Give an exact reproduction of the lines from the one with "Viewport: 800px width, 450px" to the final line of the entries below, both ends included, and omit the pictures.

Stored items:
+---+
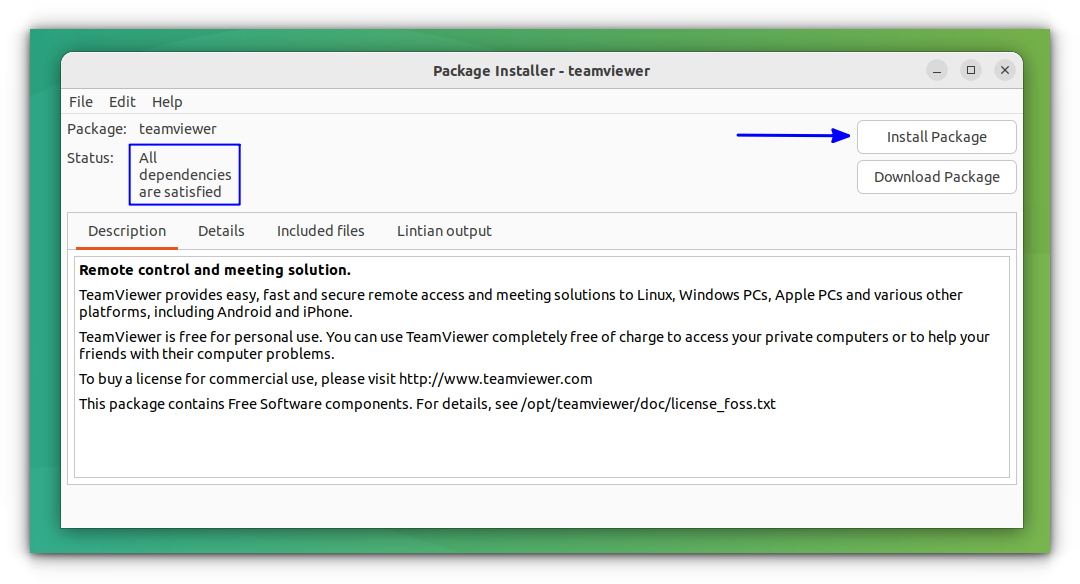The width and height of the screenshot is (1080, 584).
Task: Switch to the Included files tab
Action: pyautogui.click(x=321, y=230)
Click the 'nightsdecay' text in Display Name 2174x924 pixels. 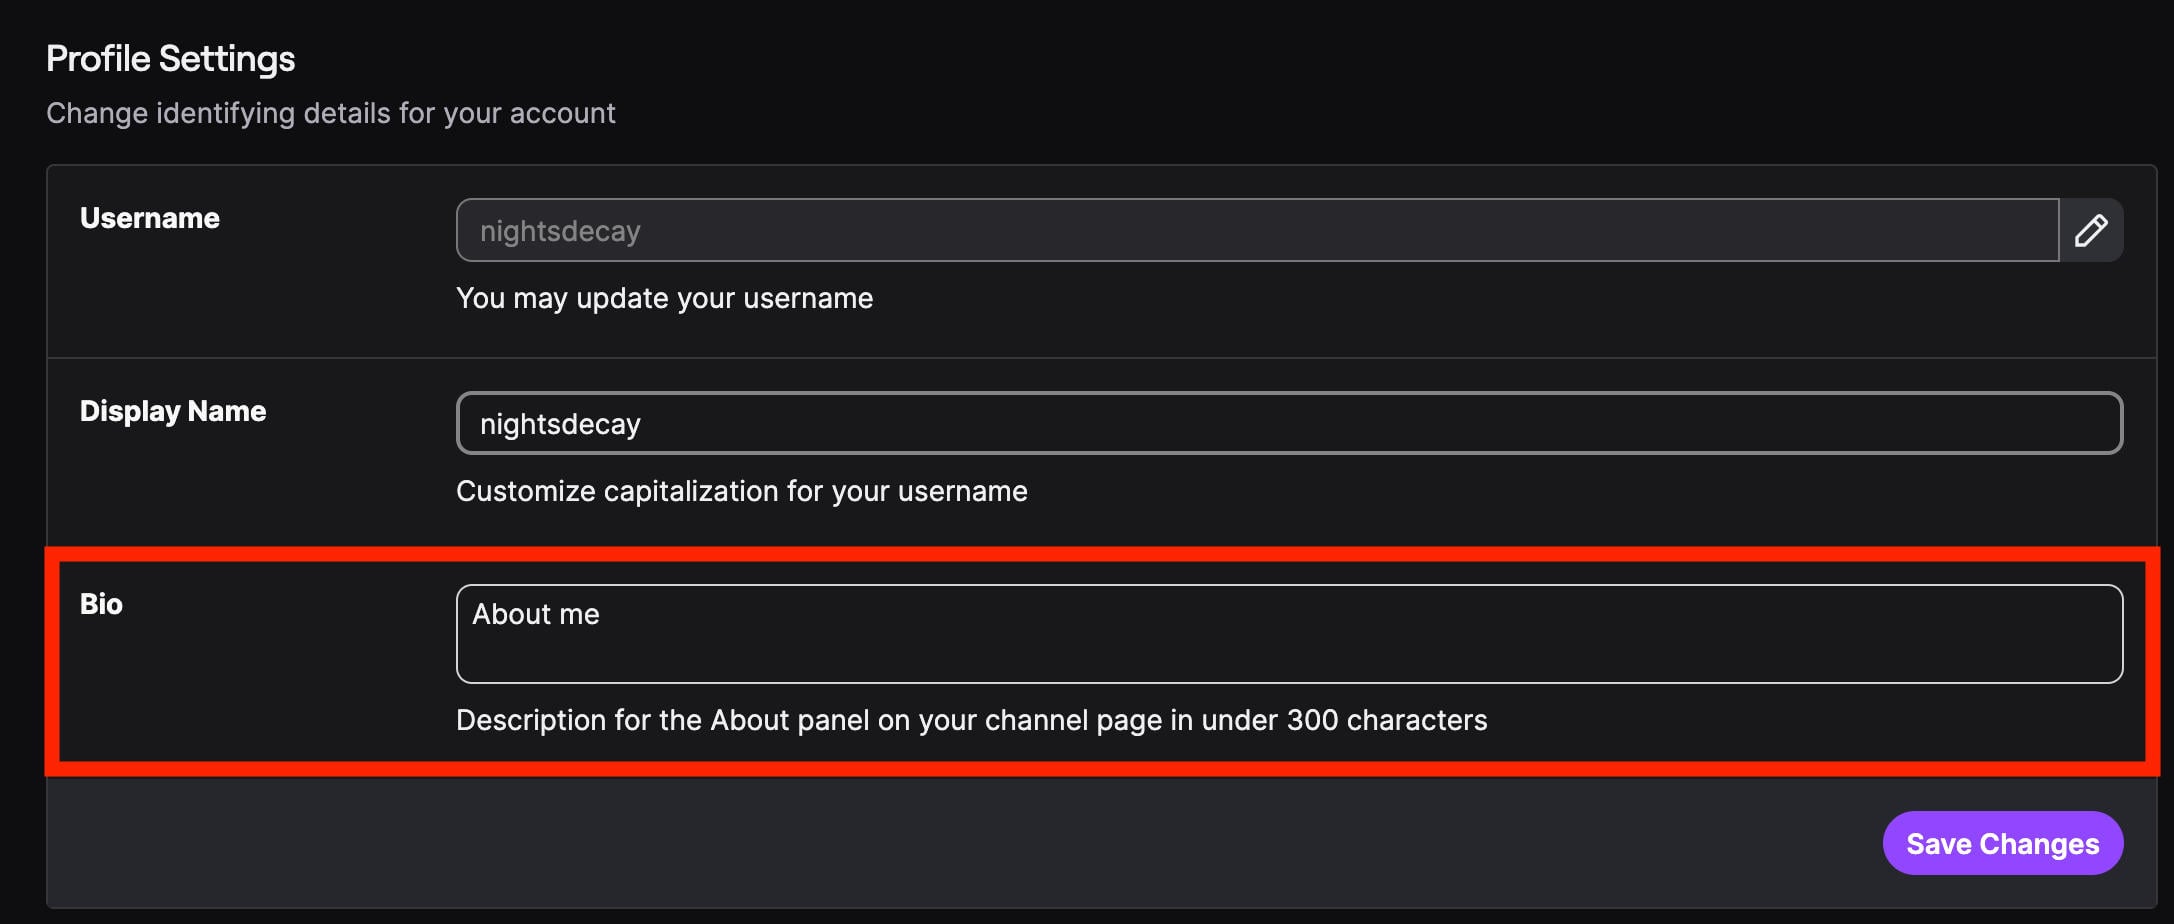[x=560, y=424]
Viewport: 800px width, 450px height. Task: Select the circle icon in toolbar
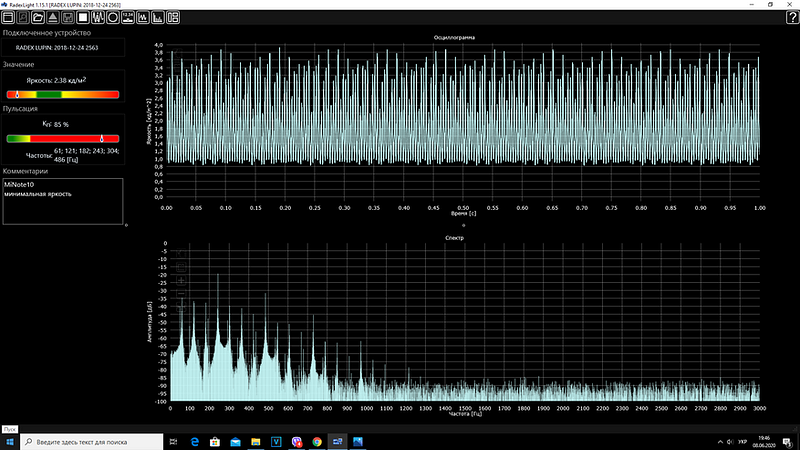pyautogui.click(x=113, y=18)
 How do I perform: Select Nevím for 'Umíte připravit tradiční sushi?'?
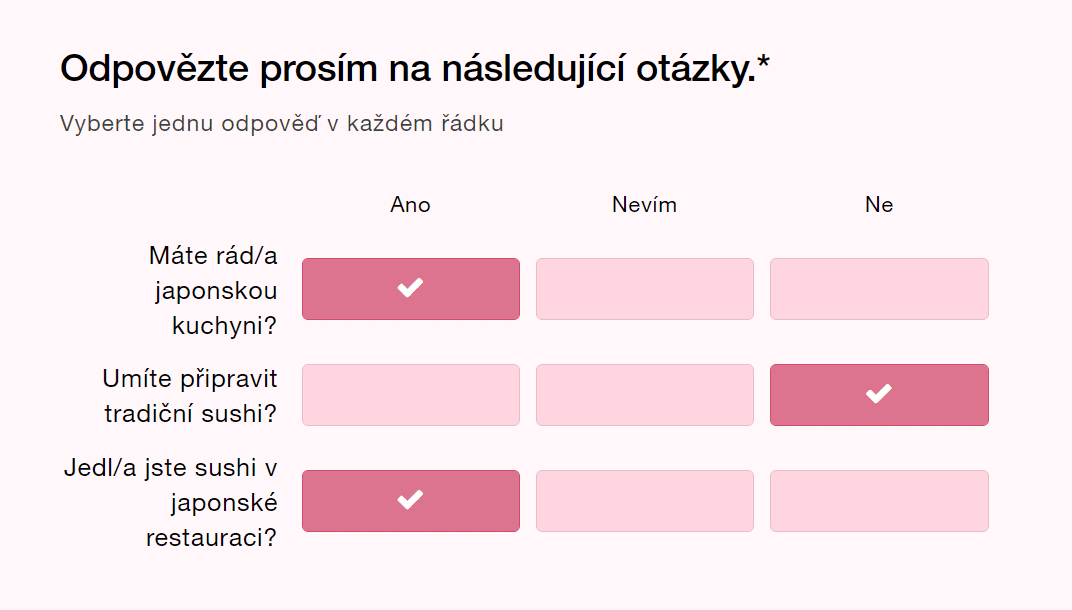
+---+
> ANSWER SPACE:
Viewport: 800px width, 450px height. Task: Select the circle icon in toolbar
pyautogui.click(x=113, y=18)
 How do I perform: Select Nevím for 'Umíte připravit tradiční sushi?'?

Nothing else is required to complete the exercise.